Trump has long championed a mandatory six-week paid leave for parents and a child tax credit for couples making less than $500,000 a year that would allow them to deduct child care expenses from their income taxes. Lower-income families who wouldn't benefit from a tax deduction could receive a rebate of up to $1,200 a year for child care expenses.
Her proposals, particularly the mandatory paid leave plan, are likely to face blowback from some conservative Republicans. Rubio stopped short of offering support for a mandatory paid leave plan on Tuesday.
"We're in the early stages of trying to figure out the right approach," Rubio said.
Rubio and Trump didn't get into specifics about how they would expand the tax credit or offer paid leave during the meeting, Rubio said.
"Today was in receive mode, listening to some of the different concepts and ideas that are already out there and figuring out how some of these can work together," Rubio said. "It was really more of an introductory, first step meeting but it was a good one."
Also in the meeting were Republican Sens. Deb Fischer of Nebraska, Joni Ernst of Iowa, Mike Lee of Utah, Steve Daines of Montana and Tim Scott of South Carolina.
Rubio, Lee and Fischer have each sponsored legislation that would provide tax credits to businesses that provide paid leave to parents.
"In order to do public policy right, it takes a little bit of time and a lot of input to make sure you have answers to every question," Rubio said. "We're all operating on 30 minute news cycles but tax policy of this sort and broader policies of this sort takes a little bit of time, but it's worth the work."
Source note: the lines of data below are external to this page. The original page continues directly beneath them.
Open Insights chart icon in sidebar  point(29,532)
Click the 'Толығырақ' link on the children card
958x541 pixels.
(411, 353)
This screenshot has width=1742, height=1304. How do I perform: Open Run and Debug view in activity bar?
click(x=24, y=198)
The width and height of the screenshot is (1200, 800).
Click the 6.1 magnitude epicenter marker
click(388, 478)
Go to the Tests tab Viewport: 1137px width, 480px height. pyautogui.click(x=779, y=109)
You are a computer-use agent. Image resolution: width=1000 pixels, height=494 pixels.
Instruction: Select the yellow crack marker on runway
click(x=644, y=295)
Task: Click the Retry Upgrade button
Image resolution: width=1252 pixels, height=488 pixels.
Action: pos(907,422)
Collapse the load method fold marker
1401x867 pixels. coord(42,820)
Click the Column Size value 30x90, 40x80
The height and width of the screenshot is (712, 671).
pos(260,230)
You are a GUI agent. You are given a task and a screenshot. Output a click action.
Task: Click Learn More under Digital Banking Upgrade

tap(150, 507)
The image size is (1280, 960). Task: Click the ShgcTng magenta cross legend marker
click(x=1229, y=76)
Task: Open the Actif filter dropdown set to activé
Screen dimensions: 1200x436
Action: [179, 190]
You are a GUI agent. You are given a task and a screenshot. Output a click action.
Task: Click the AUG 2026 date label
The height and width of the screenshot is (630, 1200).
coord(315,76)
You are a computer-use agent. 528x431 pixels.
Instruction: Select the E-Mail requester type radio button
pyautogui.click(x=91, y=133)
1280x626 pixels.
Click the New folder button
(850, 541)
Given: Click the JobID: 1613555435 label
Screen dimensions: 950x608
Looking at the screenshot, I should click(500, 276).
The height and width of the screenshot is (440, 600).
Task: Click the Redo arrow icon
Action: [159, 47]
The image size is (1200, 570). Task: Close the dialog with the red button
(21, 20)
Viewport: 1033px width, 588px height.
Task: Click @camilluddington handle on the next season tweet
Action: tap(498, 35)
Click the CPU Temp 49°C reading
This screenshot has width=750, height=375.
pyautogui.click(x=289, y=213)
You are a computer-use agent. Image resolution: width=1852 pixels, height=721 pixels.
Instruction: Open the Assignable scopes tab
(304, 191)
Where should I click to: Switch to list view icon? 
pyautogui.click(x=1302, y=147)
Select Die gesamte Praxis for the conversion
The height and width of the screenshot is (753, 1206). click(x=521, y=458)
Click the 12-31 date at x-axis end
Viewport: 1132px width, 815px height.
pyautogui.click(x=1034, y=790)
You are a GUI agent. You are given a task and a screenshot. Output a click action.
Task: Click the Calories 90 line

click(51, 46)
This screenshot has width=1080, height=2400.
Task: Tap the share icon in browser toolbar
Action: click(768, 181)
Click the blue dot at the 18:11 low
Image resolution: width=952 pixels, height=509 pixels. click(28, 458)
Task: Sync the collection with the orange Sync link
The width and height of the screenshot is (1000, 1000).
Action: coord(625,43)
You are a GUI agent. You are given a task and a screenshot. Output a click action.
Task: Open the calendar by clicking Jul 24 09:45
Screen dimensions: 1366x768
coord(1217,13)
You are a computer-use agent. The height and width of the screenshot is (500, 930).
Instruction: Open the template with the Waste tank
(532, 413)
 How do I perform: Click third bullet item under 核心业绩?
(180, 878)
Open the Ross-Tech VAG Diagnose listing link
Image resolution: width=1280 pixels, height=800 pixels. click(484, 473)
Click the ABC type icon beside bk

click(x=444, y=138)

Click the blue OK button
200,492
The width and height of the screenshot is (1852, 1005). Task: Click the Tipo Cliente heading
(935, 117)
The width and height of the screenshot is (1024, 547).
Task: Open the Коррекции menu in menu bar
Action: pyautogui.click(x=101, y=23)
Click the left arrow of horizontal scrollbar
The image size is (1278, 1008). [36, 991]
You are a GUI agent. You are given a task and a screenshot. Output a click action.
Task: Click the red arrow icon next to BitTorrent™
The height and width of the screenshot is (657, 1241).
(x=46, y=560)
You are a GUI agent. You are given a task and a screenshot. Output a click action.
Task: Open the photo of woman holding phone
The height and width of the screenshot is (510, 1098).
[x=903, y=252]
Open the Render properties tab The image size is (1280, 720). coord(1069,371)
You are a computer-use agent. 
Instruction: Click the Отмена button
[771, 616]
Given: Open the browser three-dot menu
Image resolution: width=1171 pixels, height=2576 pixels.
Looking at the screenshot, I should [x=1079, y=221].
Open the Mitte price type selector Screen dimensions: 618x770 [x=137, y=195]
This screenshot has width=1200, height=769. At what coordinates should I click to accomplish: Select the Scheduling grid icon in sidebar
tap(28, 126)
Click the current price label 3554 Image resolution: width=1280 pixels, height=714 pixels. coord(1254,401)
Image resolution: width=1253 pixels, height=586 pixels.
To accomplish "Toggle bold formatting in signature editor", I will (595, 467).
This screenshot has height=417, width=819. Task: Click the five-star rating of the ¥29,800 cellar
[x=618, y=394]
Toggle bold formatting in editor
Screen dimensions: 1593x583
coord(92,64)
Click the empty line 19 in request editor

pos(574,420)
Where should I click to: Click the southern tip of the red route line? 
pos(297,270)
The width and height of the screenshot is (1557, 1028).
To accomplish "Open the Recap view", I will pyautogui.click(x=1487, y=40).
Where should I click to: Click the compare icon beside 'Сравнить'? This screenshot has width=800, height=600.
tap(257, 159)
Rubio also said that it would be his preference to include a child tax credit as part of a larger tax overhaul, but that he's prepared to move forward on a standalone bill if it can't be included.
"That would be ideal, if there's going to be a broad tax reform, for the pro-family component to be a part of it," Rubio said. "But if it doesn't happen we're prepared to move independently of a broader reform."
Rubio said that younger Senators in their 30s, 40s and 50s with young children are particularly sensitive to the challenges that come with raising children.
"People used to tell me, 'How can you have four kids, it's really expensive?'" Rubio said. "And I would say all you've got to do is put more water in the soup, but now you're finding out that is not necessarily always the case."